#### GIVEN ENTRIES

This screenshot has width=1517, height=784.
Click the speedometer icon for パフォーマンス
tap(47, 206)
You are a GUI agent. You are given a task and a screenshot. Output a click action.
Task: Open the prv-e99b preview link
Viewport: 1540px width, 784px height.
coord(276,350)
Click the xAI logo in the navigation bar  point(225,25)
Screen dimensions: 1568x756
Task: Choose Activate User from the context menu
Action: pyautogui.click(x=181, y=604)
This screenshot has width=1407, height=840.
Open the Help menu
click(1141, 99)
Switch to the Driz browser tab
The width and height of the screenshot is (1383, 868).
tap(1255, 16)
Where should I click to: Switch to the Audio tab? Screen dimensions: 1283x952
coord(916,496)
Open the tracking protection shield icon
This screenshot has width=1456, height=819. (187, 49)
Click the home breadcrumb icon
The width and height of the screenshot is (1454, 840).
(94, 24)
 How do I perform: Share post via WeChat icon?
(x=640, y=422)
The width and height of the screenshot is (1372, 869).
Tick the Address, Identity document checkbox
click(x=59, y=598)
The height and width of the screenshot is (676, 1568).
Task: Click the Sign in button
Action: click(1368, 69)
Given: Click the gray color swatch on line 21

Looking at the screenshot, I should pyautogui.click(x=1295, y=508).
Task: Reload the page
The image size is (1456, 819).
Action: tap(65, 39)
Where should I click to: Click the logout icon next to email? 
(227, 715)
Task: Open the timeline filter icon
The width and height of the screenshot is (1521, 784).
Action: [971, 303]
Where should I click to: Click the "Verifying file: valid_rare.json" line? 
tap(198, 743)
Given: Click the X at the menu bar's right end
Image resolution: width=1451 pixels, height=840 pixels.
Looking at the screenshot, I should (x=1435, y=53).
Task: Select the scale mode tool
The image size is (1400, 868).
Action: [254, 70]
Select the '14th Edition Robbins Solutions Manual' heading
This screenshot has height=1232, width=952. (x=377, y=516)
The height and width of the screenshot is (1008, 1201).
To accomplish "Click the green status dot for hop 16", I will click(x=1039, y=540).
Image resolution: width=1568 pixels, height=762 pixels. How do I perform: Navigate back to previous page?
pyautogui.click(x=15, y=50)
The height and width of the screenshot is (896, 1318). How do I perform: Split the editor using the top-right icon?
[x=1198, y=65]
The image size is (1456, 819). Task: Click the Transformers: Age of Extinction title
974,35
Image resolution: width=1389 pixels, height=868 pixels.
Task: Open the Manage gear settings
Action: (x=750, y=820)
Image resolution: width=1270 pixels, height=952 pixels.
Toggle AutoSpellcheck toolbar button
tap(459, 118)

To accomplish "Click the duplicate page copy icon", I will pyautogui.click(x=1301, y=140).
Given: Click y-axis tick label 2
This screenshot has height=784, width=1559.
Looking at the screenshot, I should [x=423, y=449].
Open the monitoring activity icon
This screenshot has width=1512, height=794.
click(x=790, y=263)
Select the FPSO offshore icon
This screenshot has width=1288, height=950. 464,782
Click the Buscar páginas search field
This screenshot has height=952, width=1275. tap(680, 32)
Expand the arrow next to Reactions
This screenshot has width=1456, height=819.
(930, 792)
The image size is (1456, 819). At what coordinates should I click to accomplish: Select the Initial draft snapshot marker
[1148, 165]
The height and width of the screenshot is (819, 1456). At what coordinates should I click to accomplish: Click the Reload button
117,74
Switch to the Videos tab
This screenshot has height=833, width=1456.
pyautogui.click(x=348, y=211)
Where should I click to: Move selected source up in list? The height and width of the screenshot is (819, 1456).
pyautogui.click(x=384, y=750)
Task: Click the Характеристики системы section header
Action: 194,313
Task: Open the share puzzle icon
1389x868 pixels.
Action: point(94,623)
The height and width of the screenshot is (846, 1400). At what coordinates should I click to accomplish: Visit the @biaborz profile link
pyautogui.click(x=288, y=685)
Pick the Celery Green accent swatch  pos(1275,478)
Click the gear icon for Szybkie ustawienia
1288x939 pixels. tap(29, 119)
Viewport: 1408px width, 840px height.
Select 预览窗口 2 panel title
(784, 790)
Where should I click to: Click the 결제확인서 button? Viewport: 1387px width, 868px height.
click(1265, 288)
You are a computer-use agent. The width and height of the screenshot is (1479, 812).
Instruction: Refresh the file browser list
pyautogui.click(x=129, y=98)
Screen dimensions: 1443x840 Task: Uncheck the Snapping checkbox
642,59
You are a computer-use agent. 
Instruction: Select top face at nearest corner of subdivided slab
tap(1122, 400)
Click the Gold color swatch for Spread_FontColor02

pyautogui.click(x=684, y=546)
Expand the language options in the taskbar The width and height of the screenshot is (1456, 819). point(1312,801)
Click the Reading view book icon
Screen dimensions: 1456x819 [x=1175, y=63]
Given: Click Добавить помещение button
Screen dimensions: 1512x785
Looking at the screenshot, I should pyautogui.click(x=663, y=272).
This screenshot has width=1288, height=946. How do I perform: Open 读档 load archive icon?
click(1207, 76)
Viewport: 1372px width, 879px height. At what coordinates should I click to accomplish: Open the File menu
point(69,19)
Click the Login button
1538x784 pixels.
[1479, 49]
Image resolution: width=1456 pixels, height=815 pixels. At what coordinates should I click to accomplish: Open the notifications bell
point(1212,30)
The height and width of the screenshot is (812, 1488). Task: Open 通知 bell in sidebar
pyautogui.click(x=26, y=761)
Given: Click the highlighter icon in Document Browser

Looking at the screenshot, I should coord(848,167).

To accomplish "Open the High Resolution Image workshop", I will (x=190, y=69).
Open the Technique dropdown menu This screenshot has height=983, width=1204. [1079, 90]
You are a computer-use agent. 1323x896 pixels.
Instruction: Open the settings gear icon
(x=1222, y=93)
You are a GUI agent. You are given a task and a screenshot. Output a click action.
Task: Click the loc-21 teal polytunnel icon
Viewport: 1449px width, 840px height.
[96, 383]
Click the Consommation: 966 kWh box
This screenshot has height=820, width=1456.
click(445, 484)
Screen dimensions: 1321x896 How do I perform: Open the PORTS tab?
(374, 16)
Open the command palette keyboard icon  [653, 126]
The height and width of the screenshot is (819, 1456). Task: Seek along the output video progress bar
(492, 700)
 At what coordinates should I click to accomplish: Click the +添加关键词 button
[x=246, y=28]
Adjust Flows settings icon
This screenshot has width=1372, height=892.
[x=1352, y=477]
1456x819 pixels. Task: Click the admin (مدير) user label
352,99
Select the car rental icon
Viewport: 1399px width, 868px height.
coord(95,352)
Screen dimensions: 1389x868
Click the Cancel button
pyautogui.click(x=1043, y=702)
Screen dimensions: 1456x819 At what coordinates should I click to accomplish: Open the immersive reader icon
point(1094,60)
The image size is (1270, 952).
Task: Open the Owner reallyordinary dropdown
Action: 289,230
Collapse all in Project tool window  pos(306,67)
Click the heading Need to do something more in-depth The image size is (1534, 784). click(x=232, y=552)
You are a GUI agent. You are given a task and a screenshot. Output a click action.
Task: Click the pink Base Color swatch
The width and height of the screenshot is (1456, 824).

########

◆ TASK REQUIREMENTS
Write the entries out again in full, exactly as they appear above.

◆ OUTPUT FOR THIS EXERCISE
This screenshot has width=1517, height=784.
Click the speedometer icon for パフォーマンス
tap(47, 206)
You are a GUI agent. You are given a task and a screenshot. Output a click action.
Task: Open the prv-e99b preview link
Viewport: 1540px width, 784px height.
coord(276,350)
Click the xAI logo in the navigation bar  point(225,25)
Screen dimensions: 1568x756
Task: Choose Activate User from the context menu
Action: pyautogui.click(x=181, y=604)
This screenshot has width=1407, height=840.
Open the Help menu
click(1141, 99)
Switch to the Driz browser tab
The width and height of the screenshot is (1383, 868).
tap(1255, 16)
Where should I click to: Switch to the Audio tab? Screen dimensions: 1283x952
coord(916,496)
Open the tracking protection shield icon
This screenshot has width=1456, height=819. (187, 49)
Click the home breadcrumb icon
The width and height of the screenshot is (1454, 840).
(94, 24)
 How do I perform: Share post via WeChat icon?
(x=640, y=422)
The width and height of the screenshot is (1372, 869).
Tick the Address, Identity document checkbox
click(x=59, y=598)
The height and width of the screenshot is (676, 1568).
Task: Click the Sign in button
Action: click(1368, 69)
Given: Click the gray color swatch on line 21

Looking at the screenshot, I should pyautogui.click(x=1295, y=508).
Task: Reload the page
The image size is (1456, 819).
Action: tap(65, 39)
Where should I click to: Click the logout icon next to email? 
(227, 715)
Task: Open the timeline filter icon
The width and height of the screenshot is (1521, 784).
Action: [971, 303]
Where should I click to: Click the "Verifying file: valid_rare.json" line? 
tap(198, 743)
Given: Click the X at the menu bar's right end
Image resolution: width=1451 pixels, height=840 pixels.
Looking at the screenshot, I should (x=1435, y=53).
Task: Select the scale mode tool
The image size is (1400, 868).
Action: [254, 70]
Select the '14th Edition Robbins Solutions Manual' heading
This screenshot has height=1232, width=952. (x=377, y=516)
The height and width of the screenshot is (1008, 1201).
To accomplish "Click the green status dot for hop 16", I will click(x=1039, y=540).
Image resolution: width=1568 pixels, height=762 pixels. How do I perform: Navigate back to previous page?
pyautogui.click(x=15, y=50)
The height and width of the screenshot is (896, 1318). How do I perform: Split the editor using the top-right icon?
[x=1198, y=65]
The image size is (1456, 819). Task: Click the Transformers: Age of Extinction title
974,35
Image resolution: width=1389 pixels, height=868 pixels.
Task: Open the Manage gear settings
Action: (x=750, y=820)
Image resolution: width=1270 pixels, height=952 pixels.
Toggle AutoSpellcheck toolbar button
tap(459, 118)

To accomplish "Click the duplicate page copy icon", I will pyautogui.click(x=1301, y=140).
Given: Click y-axis tick label 2
This screenshot has height=784, width=1559.
Looking at the screenshot, I should [x=423, y=449].
Open the monitoring activity icon
This screenshot has width=1512, height=794.
click(x=790, y=263)
Select the FPSO offshore icon
This screenshot has width=1288, height=950. 464,782
Click the Buscar páginas search field
This screenshot has height=952, width=1275. tap(680, 32)
Expand the arrow next to Reactions
This screenshot has width=1456, height=819.
(930, 792)
The image size is (1456, 819). At what coordinates should I click to accomplish: Select the Initial draft snapshot marker
[1148, 165]
The height and width of the screenshot is (819, 1456). At what coordinates should I click to accomplish: Click the Reload button
117,74
Switch to the Videos tab
This screenshot has height=833, width=1456.
pyautogui.click(x=348, y=211)
Where should I click to: Move selected source up in list? The height and width of the screenshot is (819, 1456).
pyautogui.click(x=384, y=750)
Task: Click the Характеристики системы section header
Action: 194,313
Task: Open the share puzzle icon
1389x868 pixels.
Action: point(94,623)
The height and width of the screenshot is (846, 1400). At what coordinates should I click to accomplish: Visit the @biaborz profile link
pyautogui.click(x=288, y=685)
Pick the Celery Green accent swatch  pos(1275,478)
Click the gear icon for Szybkie ustawienia
1288x939 pixels. tap(29, 119)
Viewport: 1408px width, 840px height.
Select 预览窗口 2 panel title
(784, 790)
Where should I click to: Click the 결제확인서 button? Viewport: 1387px width, 868px height.
click(1265, 288)
You are a computer-use agent. The width and height of the screenshot is (1479, 812).
Instruction: Refresh the file browser list
pyautogui.click(x=129, y=98)
Screen dimensions: 1443x840 Task: Uncheck the Snapping checkbox
642,59
You are a computer-use agent. 
Instruction: Select top face at nearest corner of subdivided slab
tap(1122, 400)
Click the Gold color swatch for Spread_FontColor02

pyautogui.click(x=684, y=546)
Expand the language options in the taskbar The width and height of the screenshot is (1456, 819). point(1312,801)
Click the Reading view book icon
Screen dimensions: 1456x819 [x=1175, y=63]
Given: Click Добавить помещение button
Screen dimensions: 1512x785
Looking at the screenshot, I should pyautogui.click(x=663, y=272).
This screenshot has width=1288, height=946. How do I perform: Open 读档 load archive icon?
click(1207, 76)
Viewport: 1372px width, 879px height. At what coordinates should I click to accomplish: Open the File menu
point(69,19)
Click the Login button
1538x784 pixels.
[1479, 49]
Image resolution: width=1456 pixels, height=815 pixels. At what coordinates should I click to accomplish: Open the notifications bell
point(1212,30)
The height and width of the screenshot is (812, 1488). Task: Open 通知 bell in sidebar
pyautogui.click(x=26, y=761)
Given: Click the highlighter icon in Document Browser

Looking at the screenshot, I should coord(848,167).

To accomplish "Open the High Resolution Image workshop", I will (x=190, y=69).
Open the Technique dropdown menu This screenshot has height=983, width=1204. [1079, 90]
You are a computer-use agent. 1323x896 pixels.
Instruction: Open the settings gear icon
(x=1222, y=93)
You are a GUI agent. You are given a task and a screenshot. Output a click action.
Task: Click the loc-21 teal polytunnel icon
Viewport: 1449px width, 840px height.
[96, 383]
Click the Consommation: 966 kWh box
This screenshot has height=820, width=1456.
click(445, 484)
Screen dimensions: 1321x896 How do I perform: Open the PORTS tab?
(374, 16)
Open the command palette keyboard icon  [653, 126]
The height and width of the screenshot is (819, 1456). Task: Seek along the output video progress bar
(492, 700)
 At what coordinates should I click to accomplish: Click the +添加关键词 button
[x=246, y=28]
Adjust Flows settings icon
This screenshot has width=1372, height=892.
[x=1352, y=477]
1456x819 pixels. Task: Click the admin (مدير) user label
352,99
Select the car rental icon
Viewport: 1399px width, 868px height.
coord(95,352)
Screen dimensions: 1389x868
Click the Cancel button
pyautogui.click(x=1043, y=702)
Screen dimensions: 1456x819 At what coordinates should I click to accomplish: Open the immersive reader icon
point(1094,60)
The image size is (1270, 952).
Task: Open the Owner reallyordinary dropdown
Action: 289,230
Collapse all in Project tool window  pos(306,67)
Click the heading Need to do something more in-depth The image size is (1534, 784). click(x=232, y=552)
You are a GUI agent. You are given a task and a screenshot. Output a click action.
Task: Click the pink Base Color swatch
The width and height of the screenshot is (1456, 824).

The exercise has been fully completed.